The script runs as an interactive loop: index a repo once, then ask questions and watch grounded, structured answers stream in — summary first, each section as it completes, then confidence, sources, and follow-ups. You get the UX of token streaming and the data model of structured output at the same time, with no middle ground sacrificed.

One wrinkle worth noting on the import: the PR landed using a sys.path.insert to reach the sibling rag/ module, which Pylint flagged (import-error, wrong-import-position). Because the project dirs are namespace packages, that's since been cleaned up to a plain top-of-module from rag.githubsource import GithubSource, run from the repo root via python -m structured_output.rag_structured_output_streaming.

What's next

  • Cite-back verification — the model is asked to fill citations, but nothing yet checks those file names actually appear in the retrieved set.
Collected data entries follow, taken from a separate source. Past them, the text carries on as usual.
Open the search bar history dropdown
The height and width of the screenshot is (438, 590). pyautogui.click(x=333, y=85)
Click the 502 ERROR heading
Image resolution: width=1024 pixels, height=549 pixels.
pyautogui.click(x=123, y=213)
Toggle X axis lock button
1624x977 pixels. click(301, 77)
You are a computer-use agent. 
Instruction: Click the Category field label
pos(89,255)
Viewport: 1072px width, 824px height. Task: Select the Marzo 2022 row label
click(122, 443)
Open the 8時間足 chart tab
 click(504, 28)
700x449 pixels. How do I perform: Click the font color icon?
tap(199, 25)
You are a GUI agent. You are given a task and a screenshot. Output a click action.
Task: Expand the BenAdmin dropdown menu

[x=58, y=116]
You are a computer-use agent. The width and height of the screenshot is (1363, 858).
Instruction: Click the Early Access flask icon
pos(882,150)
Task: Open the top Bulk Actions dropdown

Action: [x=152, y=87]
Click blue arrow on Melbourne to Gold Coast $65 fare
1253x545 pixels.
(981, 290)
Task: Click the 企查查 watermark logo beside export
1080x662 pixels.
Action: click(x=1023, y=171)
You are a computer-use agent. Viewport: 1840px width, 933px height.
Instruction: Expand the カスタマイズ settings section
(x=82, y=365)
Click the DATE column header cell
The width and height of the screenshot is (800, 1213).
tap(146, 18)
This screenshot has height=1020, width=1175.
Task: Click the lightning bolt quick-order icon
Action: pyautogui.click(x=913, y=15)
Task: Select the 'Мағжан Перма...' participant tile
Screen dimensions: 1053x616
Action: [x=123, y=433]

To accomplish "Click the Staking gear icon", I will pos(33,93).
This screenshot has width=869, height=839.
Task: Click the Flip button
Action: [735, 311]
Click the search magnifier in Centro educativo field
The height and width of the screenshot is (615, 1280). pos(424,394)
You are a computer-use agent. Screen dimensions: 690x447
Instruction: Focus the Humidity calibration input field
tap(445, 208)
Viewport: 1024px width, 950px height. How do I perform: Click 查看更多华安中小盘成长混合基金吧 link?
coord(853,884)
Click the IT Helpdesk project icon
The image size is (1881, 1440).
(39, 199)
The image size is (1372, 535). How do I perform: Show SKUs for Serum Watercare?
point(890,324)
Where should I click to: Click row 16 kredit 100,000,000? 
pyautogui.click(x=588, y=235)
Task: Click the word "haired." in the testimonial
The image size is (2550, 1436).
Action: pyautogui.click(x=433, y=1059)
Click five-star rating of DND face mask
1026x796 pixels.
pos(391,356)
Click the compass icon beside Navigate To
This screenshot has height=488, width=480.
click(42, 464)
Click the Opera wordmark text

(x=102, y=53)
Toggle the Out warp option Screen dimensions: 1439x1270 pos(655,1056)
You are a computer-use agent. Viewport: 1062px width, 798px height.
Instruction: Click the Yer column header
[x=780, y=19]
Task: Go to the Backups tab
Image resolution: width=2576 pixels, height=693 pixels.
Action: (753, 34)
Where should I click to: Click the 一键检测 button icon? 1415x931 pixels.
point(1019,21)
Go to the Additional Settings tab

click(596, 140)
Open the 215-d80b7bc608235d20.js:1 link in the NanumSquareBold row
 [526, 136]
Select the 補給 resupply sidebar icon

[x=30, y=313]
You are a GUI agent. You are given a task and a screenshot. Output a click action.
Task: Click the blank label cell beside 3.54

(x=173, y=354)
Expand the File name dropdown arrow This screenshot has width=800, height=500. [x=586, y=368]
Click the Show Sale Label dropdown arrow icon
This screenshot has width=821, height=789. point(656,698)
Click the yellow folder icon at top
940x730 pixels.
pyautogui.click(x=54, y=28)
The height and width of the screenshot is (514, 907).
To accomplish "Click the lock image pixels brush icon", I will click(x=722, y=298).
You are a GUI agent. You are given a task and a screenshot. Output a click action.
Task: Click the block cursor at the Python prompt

A post-validation pass could flag invented citations.
  • Confidence-gated retrieval — when confidence comes back low, automatically widen num_results or re-query and try again before showing the answer.
  • Streaming straight to a UI — the _on_value router prints to a terminal today, but it's one swap away from pushing each completed field over a websocket to a frontend that renders sections and a confidence badge as they arrive.